* _Texte fourni_:
----

Combat de boue à Woodstock

Il fallait alors une réponse à la hauteur des attaques : ce sera donc Dookie, qui va faire entrer Green Day dans une tout autre dimension. Un disque qui, sorti le 1er février 1994, va faire exploser la calculatrice en ce qui concerne le retour sur investissement : enregistré en trois semaines, sans folie dépensière, il va s’écouler à plus de 27 millions d’exemplaires dans le monde, dont 20 millions rien qu’aux États-Unis. Ce qui le situe entre The Color of My Love de Céline Dion et Janet. de Janet Jackson au classement des meilleures ventes d’albums… Un triomphe qui va toutefois mettre du temps à se dessiner et se concrétisera par un Grammy en 1995. Entre les deux, le groupe peut remercier l’appui de MTV, faiseur de légendes, qui diffusera le clip du titre Longview, suivi de ceux de Basket Case et When I Come Around.

----

* _Données d'entrée_:
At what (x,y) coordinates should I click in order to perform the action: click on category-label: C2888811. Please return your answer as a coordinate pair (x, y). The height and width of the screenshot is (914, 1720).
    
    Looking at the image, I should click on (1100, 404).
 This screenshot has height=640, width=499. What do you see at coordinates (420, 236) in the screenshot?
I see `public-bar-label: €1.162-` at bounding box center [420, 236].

----

* _Tâche 1_: Dans le texte sur l'album Dookie de Green Day, relevez tout ce qui va de « Il fallait alors » jusqu'à « I Come Around. ».
* _Tâche 2_: Poursuivez le texte sur l'album Dookie de Green Day à partir de l'endroit où il s'arrête.

* _Réponse 1_:
Il fallait alors une réponse à la hauteur des attaques : ce sera donc Dookie, qui va faire entrer Green Day dans une tout autre dimension. Un disque qui, sorti le 1er février 1994, va faire exploser la calculatrice en ce qui concerne le retour sur investissement : enregistré en trois semaines, sans folie dépensière, il va s’écouler à plus de 27 millions d’exemplaires dans le monde, dont 20 millions rien qu’aux États-Unis. Ce qui le situe entre The Color of My Love de Céline Dion et Janet. de Janet Jackson au classement des meilleures ventes d’albums… Un triomphe qui va toutefois mettre du temps à se dessiner et se concrétisera par un Grammy en 1995. Entre les deux, le groupe peut remercier l’appui de MTV, faiseur de légendes, qui diffusera le clip du titre Longview, suivi de ceux de Basket Case et When I Come Around.

* _Réponse 2_:
Il y aura aussi, pour assoir sa renommée, ce concert complètement dingue au festival Woodstock’94 (disponible sur YouTube), qui se transforme en combat de boue entre le public et Green Day – ce qui vaudra au bassiste la perte de deux dents, violemment projeté contre une enceinte par un chargé de sécurité qui l’a pris pour un fan… Derrière ces opérations marketing plus ou moins volontaires, il y a également le contenu d’un disque aux influences affirmées : Dookie («caca» en argot américain) trouve son inspiration outre-Atlantique, notamment auprès des Ramones pour son côté direct et bon enfant, mais aussi en Angleterre, à Londres, quand on songe à The Jam qui, 17 ans plus tôt, proposait déjà ce style à la croisée de la pop et du punk.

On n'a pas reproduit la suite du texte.